Los Cuervo, como los Silva, Marroquín, Holguín, Samper, Pombo, Caro, López, Urdaneta, Borda, Lleras y otras familias de la sabana de Bogotá, hacían parte de un reducido club endogámico de notables hacendados que han dominado a Colombia a través de los siglos, y acaparado todas las posiciones, mientras al otro lado se hundía el país profundo en la miseria, la enfermedad y el olvido, las poblaciones de origen indígena y africano en las orillas inhóspitas de ríos y océanos y los jornaleros mestizos en valles y cordilleras.
La historia oficial de Colombia, en boga hasta que por fortuna se dio un gran revolcón académico en la historiografía a partir de los años sesenta del siglo pasado, se redujo a la hagiografía de unas cuantas familias de alcurnia bogotana y personajes míticos pertenecientes a las mismas que nos impusieron en la escuela como los clásicos de la literatura, la poesía y el pensamiento nacionales y cuyos nombres y apellidos acaparan plazas, instituciones, claustros y avenidas.
Es la historia de unos cuantos privilegiados ricos que iban y venían a París y Londres, unos a expensas de su capital, como los Cuervo, y otros del erario público, a través de los principales cargos diplomáticos que se repartían y se reparten todavía entre ellos.
Al leer esta relación de cartas, se revela el nepotismo colombiano, donde unas cuantas familias se sucedían y se suceden en la presidencia y se unen entre ellas, en un entramado de corrupción y riquezas mal habidas, en medio de guerras y exterminios realizados por sus sicarios, como la Guerra de los Mil Días y otras de antes y después.
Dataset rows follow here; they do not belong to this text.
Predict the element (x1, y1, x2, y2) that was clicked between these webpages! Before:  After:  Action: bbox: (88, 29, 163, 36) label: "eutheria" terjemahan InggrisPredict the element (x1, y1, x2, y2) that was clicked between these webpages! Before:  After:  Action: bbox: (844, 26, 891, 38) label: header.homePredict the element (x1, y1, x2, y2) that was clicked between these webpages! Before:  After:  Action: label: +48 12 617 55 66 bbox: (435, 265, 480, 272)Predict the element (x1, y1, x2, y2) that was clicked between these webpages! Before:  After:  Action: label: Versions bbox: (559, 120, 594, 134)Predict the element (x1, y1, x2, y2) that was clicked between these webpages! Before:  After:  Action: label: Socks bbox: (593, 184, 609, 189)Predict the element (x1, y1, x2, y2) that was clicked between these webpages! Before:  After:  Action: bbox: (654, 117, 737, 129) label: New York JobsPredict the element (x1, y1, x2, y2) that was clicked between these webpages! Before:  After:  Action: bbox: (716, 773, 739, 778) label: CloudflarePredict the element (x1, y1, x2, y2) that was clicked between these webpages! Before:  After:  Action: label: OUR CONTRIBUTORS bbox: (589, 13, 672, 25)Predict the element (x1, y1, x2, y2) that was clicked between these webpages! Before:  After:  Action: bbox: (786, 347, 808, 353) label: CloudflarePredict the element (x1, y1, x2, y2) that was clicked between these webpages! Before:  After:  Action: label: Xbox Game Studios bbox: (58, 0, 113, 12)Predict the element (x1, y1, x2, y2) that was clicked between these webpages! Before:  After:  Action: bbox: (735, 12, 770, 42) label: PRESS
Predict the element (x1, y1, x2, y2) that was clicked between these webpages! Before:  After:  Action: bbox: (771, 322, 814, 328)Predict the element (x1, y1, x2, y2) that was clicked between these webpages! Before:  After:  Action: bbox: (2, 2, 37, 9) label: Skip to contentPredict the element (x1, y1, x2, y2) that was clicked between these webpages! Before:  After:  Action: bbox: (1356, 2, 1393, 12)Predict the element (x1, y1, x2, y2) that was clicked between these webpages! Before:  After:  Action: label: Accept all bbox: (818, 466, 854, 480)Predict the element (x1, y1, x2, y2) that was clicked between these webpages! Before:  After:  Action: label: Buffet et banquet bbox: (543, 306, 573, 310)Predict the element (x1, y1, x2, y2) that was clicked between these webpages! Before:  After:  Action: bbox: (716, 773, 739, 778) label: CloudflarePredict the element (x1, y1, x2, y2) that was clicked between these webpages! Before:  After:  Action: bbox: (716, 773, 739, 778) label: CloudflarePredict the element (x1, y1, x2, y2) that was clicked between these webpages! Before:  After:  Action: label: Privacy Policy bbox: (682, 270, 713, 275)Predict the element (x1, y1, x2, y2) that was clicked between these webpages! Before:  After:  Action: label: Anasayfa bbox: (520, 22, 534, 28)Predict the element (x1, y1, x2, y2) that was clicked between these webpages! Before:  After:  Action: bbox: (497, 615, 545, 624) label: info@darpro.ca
Esos héroes culturales, muy católicos, caritativos y castos que nos impuso la oligarquía bogotana al resto de habitantes del país como infalibles deidades culturales, han sido siempre mostrados como ángeles, santos, imágenes devotas que como Cuervo, Silva, Caro, Holguín, Pombo el plagiario y Samper están más allá del bien y del mal, cuando muchos de ellos no fueron más que miembros de familias pícaras e impunes, que coaligadas con el poder eclesiástico, impusieron en Colombia el más atroz Apartheid.
Tal vez sin quererlo, o tal vez queriéndolo, el autor hace un retrato a veces un poco caótico de ese mundo ido e infame, a través de la historia de un neurasténico rentista que pasó su vida tratando de reunir todas las voces del idioma español, castizo, de pura estirpe, para imponerle un cinturón de castidad eterno que por fortuna fue destrozado por la fuerza de la imfame turba colombiana y rematado por Gabriel García Márquez
A través de los papeles de Cuervo, que el autor santifica, vemos esa atroz Colombia endogámica de personajes rentistas que rezan todo el día mientras en sus fincas se esclaviza y se mata, y cuya riqueza y poder autocrático todos dan por sentados por gracia divina y nadie cuestiona, así como la supuesta inteligencia y brillantez, heredada de generación en generación.
Pero lo más terrorífico de esta historia que emana del escaparate de bisabuela de Cuervo, es que el poder de esos cuantos oligarcas latinistas y gramáticos bogotanos decimonónicos pretendió también basarse en el cabestreo del idioma catellano, castizo, ultrahispánico, ultramontano e impoluto, que todos deberíamos según ellos conservar, pero que está mandado a recoger, porque ya se lo comió la manigua de la imfame turba latinoamericana con su polifacética lengua demoniaca y calibanesca.